VOGONS


First post, by tony359

User metadata
Rank Member
Rank
Member

Hi all,

Entirely for fun reasons I'm curious to find out whether it would be possible to find out what IC is bad on a SDRAM stick.

I've got some PC150 sticks I was sent by Sphere - they show errors on memtest.

One is 256MB and it's double sided - so that would be more difficult as the 64bit of the module would be shared between front and back.
One is 128MB - basically half the 128MB.

I found a schematic for the 512MB suggesting that the data lines are all connected sequentially.

Now, memtest seems to report issues always in the same area and with same or similar bits. See below.
If I understand right the "Err-Bits" is in Hex so the first line 02000000 means 0000 0010 0000 0000 0000 0000 0000 0000 - this is 32bit because memtest uses 32bit patterns.

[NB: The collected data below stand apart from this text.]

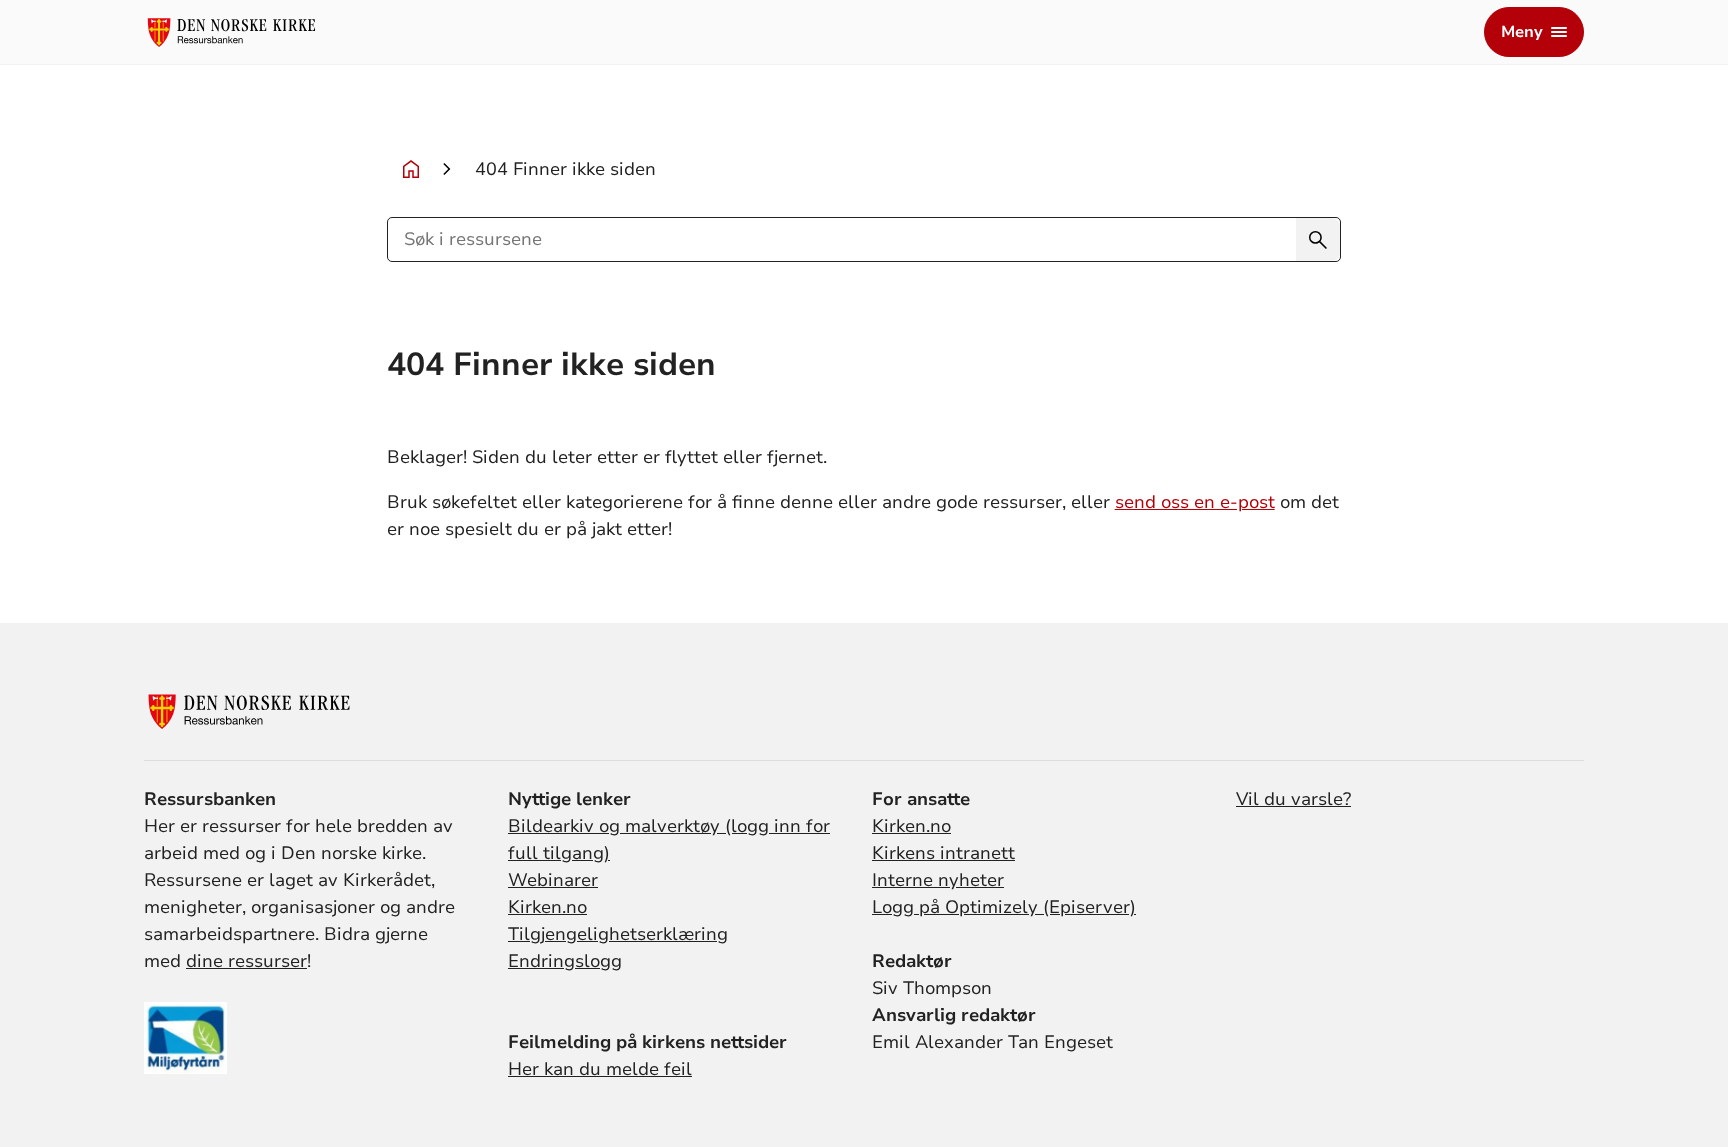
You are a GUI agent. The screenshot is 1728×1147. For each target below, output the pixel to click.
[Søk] (1318, 239)
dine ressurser (246, 961)
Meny (1522, 32)
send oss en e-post (1195, 502)
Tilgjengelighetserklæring (618, 934)
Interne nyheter (938, 880)
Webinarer (553, 880)
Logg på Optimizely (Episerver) (1004, 907)
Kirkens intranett (943, 853)
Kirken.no (547, 907)
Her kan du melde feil (600, 1069)
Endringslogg (565, 961)
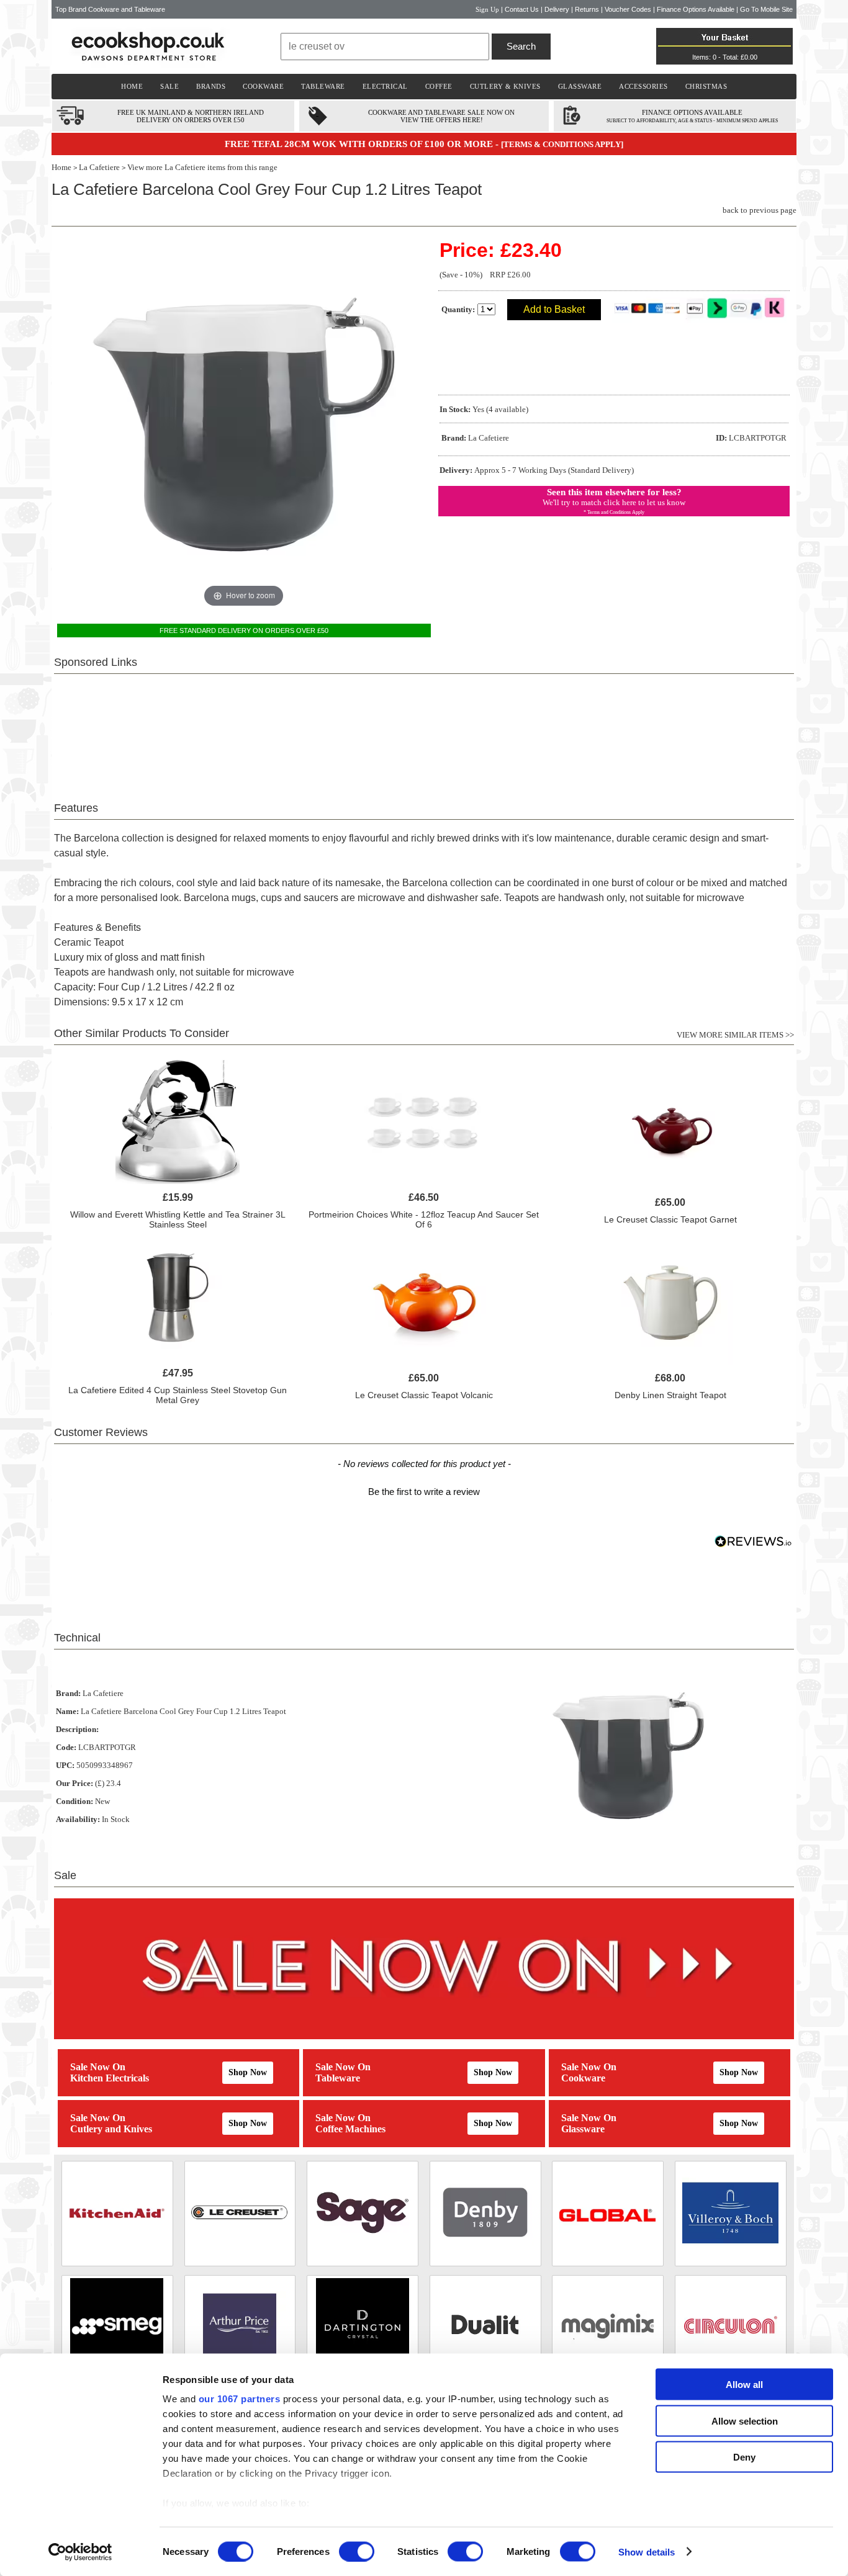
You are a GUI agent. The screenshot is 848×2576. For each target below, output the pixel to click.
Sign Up (487, 9)
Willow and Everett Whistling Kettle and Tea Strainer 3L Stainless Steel (178, 1219)
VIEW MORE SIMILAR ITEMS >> (735, 1034)
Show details (646, 2551)
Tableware (337, 2078)
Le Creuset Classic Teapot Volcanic (424, 1395)
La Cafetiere (99, 167)
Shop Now (247, 2072)
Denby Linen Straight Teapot (670, 1395)
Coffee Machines (350, 2129)
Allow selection (744, 2420)
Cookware (583, 2078)
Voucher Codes (628, 9)
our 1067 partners (240, 2399)
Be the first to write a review (424, 1491)
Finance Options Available (695, 9)
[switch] (356, 2551)
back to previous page (759, 210)
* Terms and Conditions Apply (614, 512)
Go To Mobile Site (766, 9)
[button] (424, 1490)
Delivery (556, 9)
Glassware (583, 2129)
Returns (587, 9)
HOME (132, 86)
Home (61, 167)
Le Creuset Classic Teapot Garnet (670, 1219)
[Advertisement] (424, 730)
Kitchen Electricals (109, 2078)
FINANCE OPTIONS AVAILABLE (692, 112)
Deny (744, 2457)
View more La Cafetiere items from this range (202, 167)
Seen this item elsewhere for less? (614, 492)
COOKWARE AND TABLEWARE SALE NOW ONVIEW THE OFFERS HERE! (441, 116)
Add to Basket (554, 309)
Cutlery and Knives (111, 2129)
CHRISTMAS (706, 86)
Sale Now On (97, 2067)
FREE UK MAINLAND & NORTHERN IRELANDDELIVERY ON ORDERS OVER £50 (190, 116)
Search (521, 46)
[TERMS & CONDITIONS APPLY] (562, 144)
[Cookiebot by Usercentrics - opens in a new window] (80, 2551)
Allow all (744, 2384)
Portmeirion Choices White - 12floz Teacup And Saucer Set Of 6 (424, 1219)
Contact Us (522, 9)
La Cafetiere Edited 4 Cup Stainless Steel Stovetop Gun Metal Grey (177, 1395)
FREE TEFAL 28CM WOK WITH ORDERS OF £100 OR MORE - (363, 144)
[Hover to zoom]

I also understand that it's not a given that ICs and the memory controller are wired 1:1 - maybe they're not for PCB routing needs. Hence it's more or less impossible to track down the faulty IC. Is that correct?

I believe one IC behaves differently when warmed up - the errors count is like 10x and even memtest crashes at some point. So "heat" can be used. But wondering if there is another way.

Thanks!

My Youtube channel: https://www.youtube.com/@tony359

Reply 1 of 5, by PC@LIVE

User metadata
Rank Oldbie
Rank
Oldbie
tony359 wrote on 2025-01-13, 17:43:
Hi all, […]
Show full quote

Hi all,

Entirely for fun reasons I'm curious to find out whether it would be possible to find out what IC is bad on a SDRAM stick.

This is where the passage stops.